I went to international school in France and I don’t remember being good enough friends with anyone to add them on msn. So when I got to uni in the UK in 2005, I found it hard to communicate with people. I didn’t really follow their cultural references (especially from tv), I didn’t understand a lot of the slang and I’d never owned hair straighteners (this felt more significant at the time). It wasn’t clear to me at what point, if I spoke, my comments would be incorporated into the conversation. As a kid, I’d recorded myself speaking onto tapes, alone, for an audience of no-one. Then as a teen I’d watched a Canadian show called Radio Free Roscoe (dubbed into French on the great Filles TV cable channel). It was about four friends who made a pirate radio show to rival their school’s more regimented broadcasts.
I knew that among the huge amount of extracurriculars at freshers fair I wanted to join the radio station. With three other women who became my very good friends, we were given a two-hour slot on Sundays (11pm-1am), which left us bleary eyed for the start of the week.Having a mic was a revelation for me. When I spoke, others needed to pause so I could contribute and be heard. I listen back to the one recording I still have of that time and I spoke fast, awkwardly and high-pitched. In hindsight the process taught me how to have conversations and they were also very honest and made me laugh.

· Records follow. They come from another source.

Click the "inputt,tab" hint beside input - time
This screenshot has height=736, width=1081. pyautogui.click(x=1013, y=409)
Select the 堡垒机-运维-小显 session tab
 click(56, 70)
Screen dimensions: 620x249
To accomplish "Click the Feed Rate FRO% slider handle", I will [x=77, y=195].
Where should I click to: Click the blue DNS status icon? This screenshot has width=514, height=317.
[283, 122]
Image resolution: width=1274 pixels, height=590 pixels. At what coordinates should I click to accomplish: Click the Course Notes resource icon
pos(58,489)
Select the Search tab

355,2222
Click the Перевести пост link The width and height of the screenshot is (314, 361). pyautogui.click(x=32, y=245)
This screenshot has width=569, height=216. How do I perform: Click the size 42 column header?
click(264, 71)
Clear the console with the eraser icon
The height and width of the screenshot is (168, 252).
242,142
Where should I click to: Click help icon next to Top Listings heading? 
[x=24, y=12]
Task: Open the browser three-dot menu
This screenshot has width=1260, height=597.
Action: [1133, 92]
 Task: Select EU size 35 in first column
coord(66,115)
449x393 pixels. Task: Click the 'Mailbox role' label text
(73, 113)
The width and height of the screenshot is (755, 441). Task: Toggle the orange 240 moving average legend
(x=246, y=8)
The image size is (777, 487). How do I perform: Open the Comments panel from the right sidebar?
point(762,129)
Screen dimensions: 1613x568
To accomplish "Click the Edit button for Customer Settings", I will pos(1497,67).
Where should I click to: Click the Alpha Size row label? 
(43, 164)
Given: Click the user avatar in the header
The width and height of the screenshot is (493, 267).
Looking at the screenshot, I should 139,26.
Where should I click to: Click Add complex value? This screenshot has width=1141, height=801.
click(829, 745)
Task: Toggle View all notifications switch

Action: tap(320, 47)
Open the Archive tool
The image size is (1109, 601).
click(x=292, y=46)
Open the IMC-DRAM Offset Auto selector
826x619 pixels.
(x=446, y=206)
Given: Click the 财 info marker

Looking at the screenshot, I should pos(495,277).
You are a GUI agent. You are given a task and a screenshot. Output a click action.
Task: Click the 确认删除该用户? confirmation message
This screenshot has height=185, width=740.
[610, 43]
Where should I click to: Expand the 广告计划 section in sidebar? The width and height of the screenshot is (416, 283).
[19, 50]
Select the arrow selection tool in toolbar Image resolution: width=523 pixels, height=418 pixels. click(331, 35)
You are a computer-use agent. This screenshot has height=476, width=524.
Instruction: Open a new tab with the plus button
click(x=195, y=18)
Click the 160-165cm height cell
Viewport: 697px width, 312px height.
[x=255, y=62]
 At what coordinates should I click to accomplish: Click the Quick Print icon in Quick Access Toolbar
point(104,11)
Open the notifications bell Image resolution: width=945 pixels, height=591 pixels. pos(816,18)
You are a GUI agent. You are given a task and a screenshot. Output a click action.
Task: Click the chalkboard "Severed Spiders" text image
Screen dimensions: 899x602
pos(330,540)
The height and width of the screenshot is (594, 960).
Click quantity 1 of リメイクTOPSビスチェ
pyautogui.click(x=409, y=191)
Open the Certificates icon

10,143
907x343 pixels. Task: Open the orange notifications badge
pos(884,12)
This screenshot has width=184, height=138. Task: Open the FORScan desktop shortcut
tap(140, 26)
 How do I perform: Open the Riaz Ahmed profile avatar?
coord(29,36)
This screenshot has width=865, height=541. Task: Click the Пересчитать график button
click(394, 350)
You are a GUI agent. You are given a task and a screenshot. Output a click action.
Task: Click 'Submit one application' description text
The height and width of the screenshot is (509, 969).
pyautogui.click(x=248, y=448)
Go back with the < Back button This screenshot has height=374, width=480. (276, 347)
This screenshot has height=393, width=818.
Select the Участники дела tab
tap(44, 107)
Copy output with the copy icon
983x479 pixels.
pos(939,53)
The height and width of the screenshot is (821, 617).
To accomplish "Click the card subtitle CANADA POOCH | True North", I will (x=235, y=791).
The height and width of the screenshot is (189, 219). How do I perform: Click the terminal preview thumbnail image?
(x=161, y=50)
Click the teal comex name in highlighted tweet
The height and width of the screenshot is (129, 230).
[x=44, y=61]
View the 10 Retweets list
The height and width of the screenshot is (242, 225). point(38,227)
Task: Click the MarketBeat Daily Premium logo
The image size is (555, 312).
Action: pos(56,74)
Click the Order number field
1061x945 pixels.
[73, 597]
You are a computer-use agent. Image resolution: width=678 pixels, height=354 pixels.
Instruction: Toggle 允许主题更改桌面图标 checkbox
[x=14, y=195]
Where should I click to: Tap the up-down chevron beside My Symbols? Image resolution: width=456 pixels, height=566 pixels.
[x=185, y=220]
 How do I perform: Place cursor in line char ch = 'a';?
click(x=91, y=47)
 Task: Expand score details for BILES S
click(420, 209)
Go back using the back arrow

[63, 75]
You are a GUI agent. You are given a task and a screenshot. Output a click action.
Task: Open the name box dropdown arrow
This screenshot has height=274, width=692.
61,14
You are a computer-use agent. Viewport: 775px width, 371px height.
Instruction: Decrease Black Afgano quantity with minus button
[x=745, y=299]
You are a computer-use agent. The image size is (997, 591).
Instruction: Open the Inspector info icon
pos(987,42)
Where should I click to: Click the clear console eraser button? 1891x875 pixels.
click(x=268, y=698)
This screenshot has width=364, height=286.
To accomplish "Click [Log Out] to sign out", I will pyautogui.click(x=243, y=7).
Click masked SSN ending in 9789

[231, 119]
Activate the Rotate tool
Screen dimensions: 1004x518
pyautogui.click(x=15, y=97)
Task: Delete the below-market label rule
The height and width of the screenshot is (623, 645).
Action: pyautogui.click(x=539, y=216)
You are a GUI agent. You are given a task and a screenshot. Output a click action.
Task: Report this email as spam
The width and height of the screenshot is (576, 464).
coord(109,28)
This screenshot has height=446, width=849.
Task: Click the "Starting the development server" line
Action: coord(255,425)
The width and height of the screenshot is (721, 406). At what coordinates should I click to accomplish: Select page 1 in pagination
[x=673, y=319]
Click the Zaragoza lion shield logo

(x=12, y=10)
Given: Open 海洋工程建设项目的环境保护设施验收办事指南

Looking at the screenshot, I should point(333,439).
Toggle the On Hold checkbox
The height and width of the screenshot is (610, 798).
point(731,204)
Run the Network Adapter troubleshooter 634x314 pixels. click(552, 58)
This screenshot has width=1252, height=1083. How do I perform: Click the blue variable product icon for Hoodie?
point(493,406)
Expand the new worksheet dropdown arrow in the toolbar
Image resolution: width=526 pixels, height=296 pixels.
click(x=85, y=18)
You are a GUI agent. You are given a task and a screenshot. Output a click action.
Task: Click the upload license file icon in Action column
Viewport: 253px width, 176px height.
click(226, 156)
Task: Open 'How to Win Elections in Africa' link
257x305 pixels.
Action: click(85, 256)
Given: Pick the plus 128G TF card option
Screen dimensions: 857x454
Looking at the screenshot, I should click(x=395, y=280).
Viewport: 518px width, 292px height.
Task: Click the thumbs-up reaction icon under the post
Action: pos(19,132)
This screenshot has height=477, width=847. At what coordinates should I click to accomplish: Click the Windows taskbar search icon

In 2013, me and the three other women I’d started the show with went to dinner and decided to start the process up again. We kept the same title – Very Loose Women – a reference that had escaped me as a 17-year-old. We went live for half an hour every week on 104.4 Resonance FM. Since then the show has shaped me as a feminist and also politically. This year, for International Women’s Day, the studio at Resonance FM had nine women in it: human rights campaigner Gita Sahgal, comedian Sadia Azmats, feminist historian Dr Charlotte Riley, playwright Carmen Nasr and three new show producers.
These days, the show is more scripted and nuanced. It’s a lot less like therapy and more like, well, interesting. The project has scaled up in ambition and just in the past few episodes, we’ve spoken to a film director, an MEP, a cuneiform scholar and a jazz musician. The set-up has changed, but the initial aim has remained the same. Share personal experience in an attempt to bring people together. As cheesy as it sounds – make private conversations public.